Common formats

Sequence formats

fasta: plain text records that contain header and sequence (nucleic acid or protein)


In [1]:
cat ../data/rose.fa


>ROSE1
GCCGCCGAGAGGUGGCGUCCCCGACGCCUCAUGGGUCGGGAACGACUGAGACGGGCACCG
GUCGUGUCCGGUGCCGCUCGUAUCCAUUUUGCUCCUUGGAGGAUUUGGCUAUGCGCA

In [2]:
head ../data/contigs.fasta


>NODE_1667_length_78_cov_19440_ID_3333
AGTGACGCTAATGATGCCTACAATGCCCCGGAGACTGGGCTGTGTAGGTGCGTTCGCCTC
CAGCTATCATCGTCCGGG
>NODE_1664_length_78_cov_14158.5_ID_3327
GCTGCAGATGGCCGCCGCCTTCGAGCACTTCAACGAGGTGCATCCGCACTCGGCGCTGAA
GATGAAATCACCCGGAAA
>NODE_1663_length_79_cov_10190.5_ID_3325
CGAGGTGCATCCGCACTCGGCGCTGAAGATGAAATCACCCGGAGAGTTAAGGCAGCATCG
TGCCTCCCCACAGGGGAGA
>NODE_1661_length_80_cov_11498_ID_3321

fastq: plain text records that contain HTS sequence reads and associated quality scores


In [3]:
zcat ../data/BJ-HSR1_R1.fastq.gz | head


@NS500159:12:H2FJ5AFXX:1:11101:12552:1058 1:N:0:1
NCACTNCATCGAGTGCAAAAAGATGGCGGATGCACTGCCAACCAGCATGGCAATTGCAATGCAGATAGCACGCCAGCGACCTAGATAGGTCAGCGCAGCAAGCTGGTCATGGAGGTGGAAACGTGGCTTCATCTGTACAACGAGTTAGAT
+
#<<<.#FFFFFAFFFF.AA7FAF7AFFAFFF<FA<<A.F.A<FF.FA<FAF..F<AFF<AAF...<<.<F77A<<FFA<.AF.AFF.<.AF.7<7<<7<F<F7FF<A..F<F.<FA...<<<.7.F<FF7FA<A...<7.<<.7FF77.<
@NS500159:12:H2FJ5AFXX:1:11101:6058:1058 1:N:0:1
NCTAANGAATGATTGTAGTCCTCACACCACTCAAACGTCAGCTTATGGCGGCGGATTCAGCCGGTCGATGCAACACACTATGACACGGCCCAGGCCGAAGGAGTGCTGCAGATGGCCGCCGCCATCGAGAACATCCACGCGGAGCAACCC
+
#..7A#F<F7FFFF.AAF)FFFF.F)FF.7F.)<FFFFF)77F)..FFFF.FFFFFF<..F<F.)A<.FF..FFA.<F.AF7.A.7)<FAA.F7FA.AAF<..F7F<.FF..F7.FAFFAF.A.A7..AA...7<<))<F7F77A.)77)
@NS500159:12:H2FJ5AFXX:1:11101:24977:1060 1:N:0:1
NTGCANCACACTATGACACGGCCCAGGCCGAAGGAGTGCTGCAGATGGCCGCCGCCTTCGAGCACTTCAACGAGGTGCATCCGCACTCGGCGCTGAAGCTGAAATCACCCGGAGAGTTAAGGCAGCATCGTGCCTCCCCACAGGGGCGTTA

gzip: stdout: Broken pipe

Quality scores

$$Q_{phred}=-10log_{10}(e)$$

where:

  • $Q_{phred}$ - quality score
  • e - probability of a base being called wrong

How to encode it to text?

$Q_{phred} + 33$

LLLLLLLLLLLLLLLLLLLLLLLLLLLLLLLLLLLLLLLLLL................................................. 
!"#$%&'()*+,-./0123456789:;<=>?@ABCDEFGHIJKLMNOPQRSTUVWXYZ[\]^_`abcdefghijklmnopqrstuvwxyz{|}~
|                         |    |        |                              |                     |
33                        59   64       73                            104                   126
 0........................26...31.......40

@NS500159:12:H2FJ5AFXX:1:11101:12552:1058 1:N:0:1:

  • @NS500159 - machine id
  • 12 - run number
  • H2FJ5AFXX - flowcell id
  • 1 - lane
  • 11101 - tile number
  • 12552:1058 - x and y coordinates
  • 1 - read 1 or 2 (for paire ends)
  • N - filtered (Y) or not (N)
  • 0 - always 0 for HiSeq and NextSeq
  • 1 - sample no from the sample sheet

genebank: similar to fasta but allows annotations (metadata).

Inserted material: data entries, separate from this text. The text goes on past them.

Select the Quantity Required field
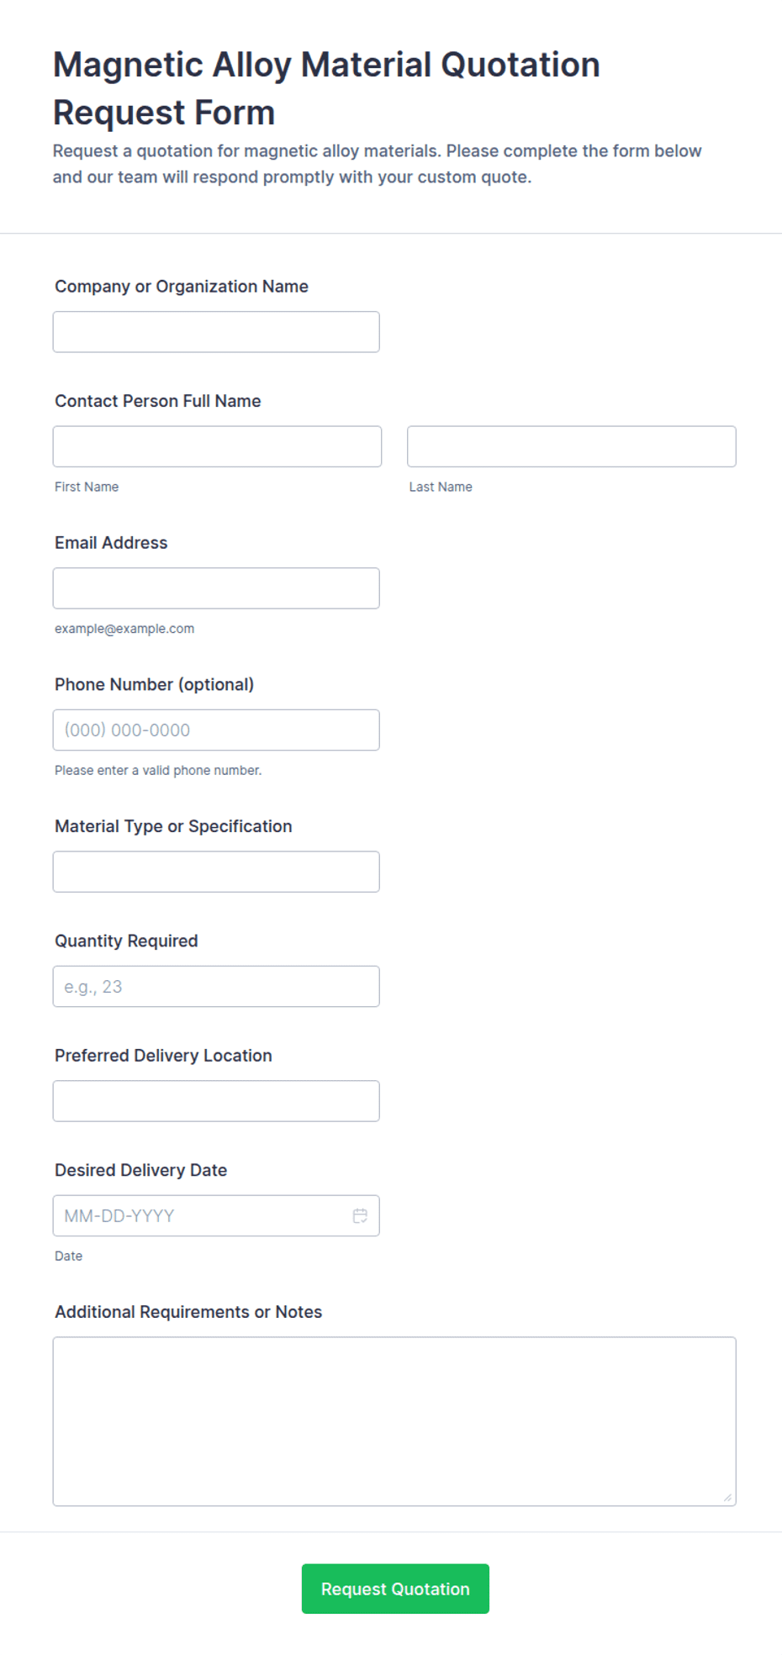782x1655 pixels. tap(216, 986)
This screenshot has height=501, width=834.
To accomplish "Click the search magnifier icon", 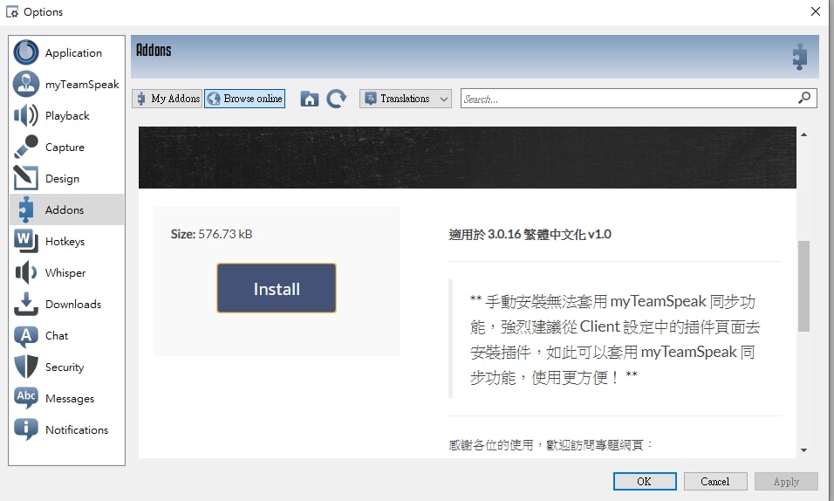I will point(804,99).
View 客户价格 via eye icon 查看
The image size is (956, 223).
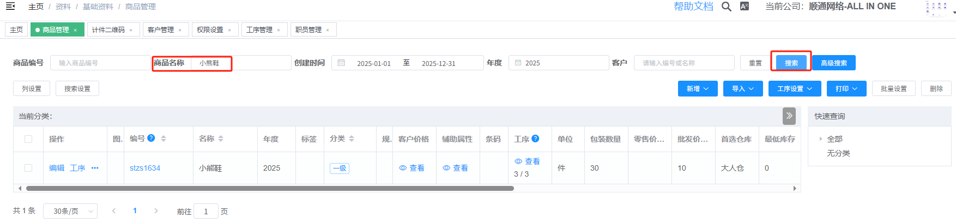click(412, 168)
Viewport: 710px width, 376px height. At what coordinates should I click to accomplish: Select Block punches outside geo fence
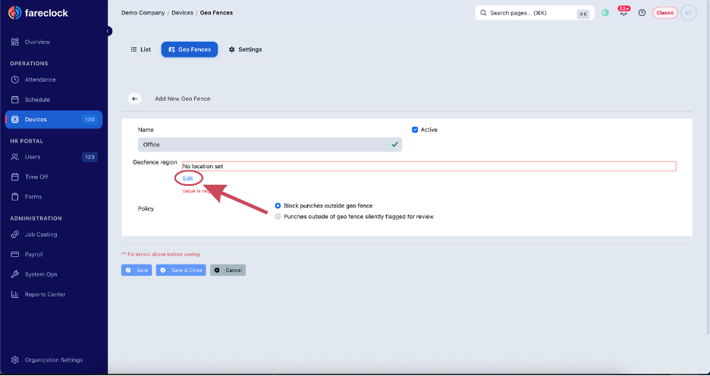[278, 206]
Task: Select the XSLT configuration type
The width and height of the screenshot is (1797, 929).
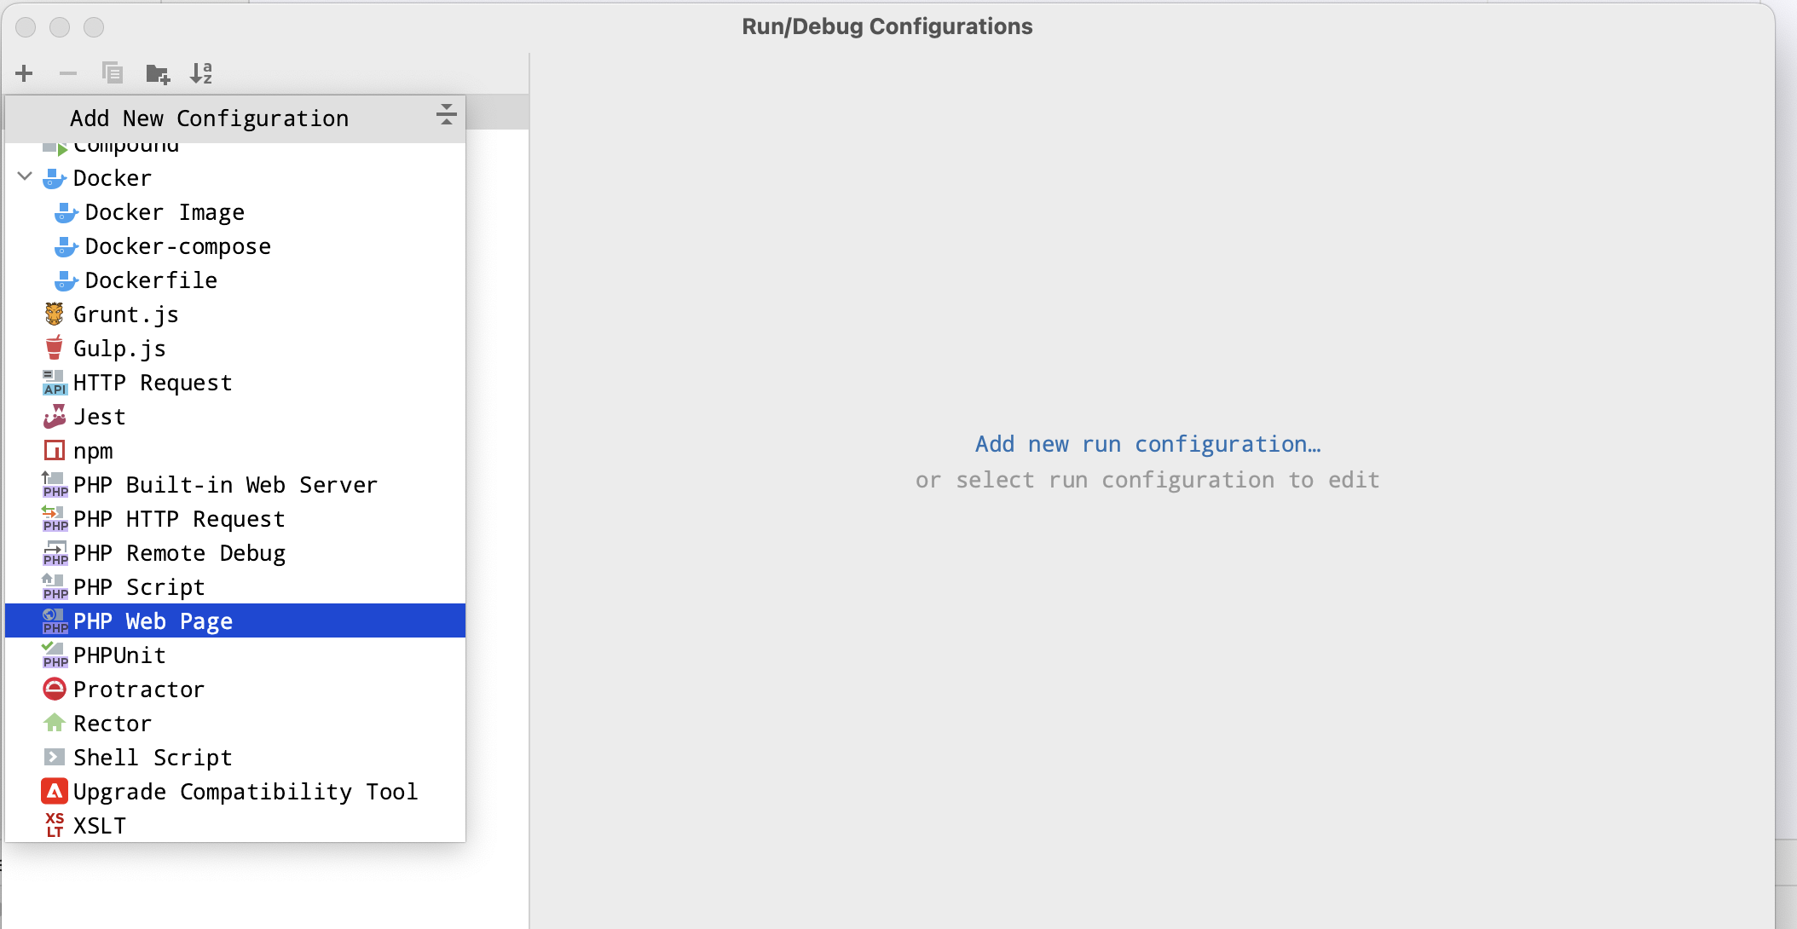Action: click(101, 824)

Old and busted. No standard, very buggy. Very bad format!

Alignment formats

sam plain text records that contain read and alignment info

Header lines start with @ and contain metadata: reference sequences names, lengths, aligner, etc.

Each alignment record contains 11 mandatory fields:

  • QNAME - query template name (think header from fastq file)
  • FLAG - bitwise flag (more on it in a moment)
  • RNAME - reference sequence name (e.g. chr1)
  • POS - 1-based left-most mapping position
  • MAPQ - mapping quality (think uniqueness of the mapping)
  • CIGAR - details of the mapping (match/mismatch/indel/clipping etc)
  • RNEXT - reference sequence name for the pair (mate)
  • PNEXT - mapping position for the pair (mate)
  • TLEN - template (query) length
  • SEQ - (aligned) segment sequence (not necessarily entire query sequence)
  • QUAL - quality, as in fastq

FLAG field

This is possibly the most important field in practical terms.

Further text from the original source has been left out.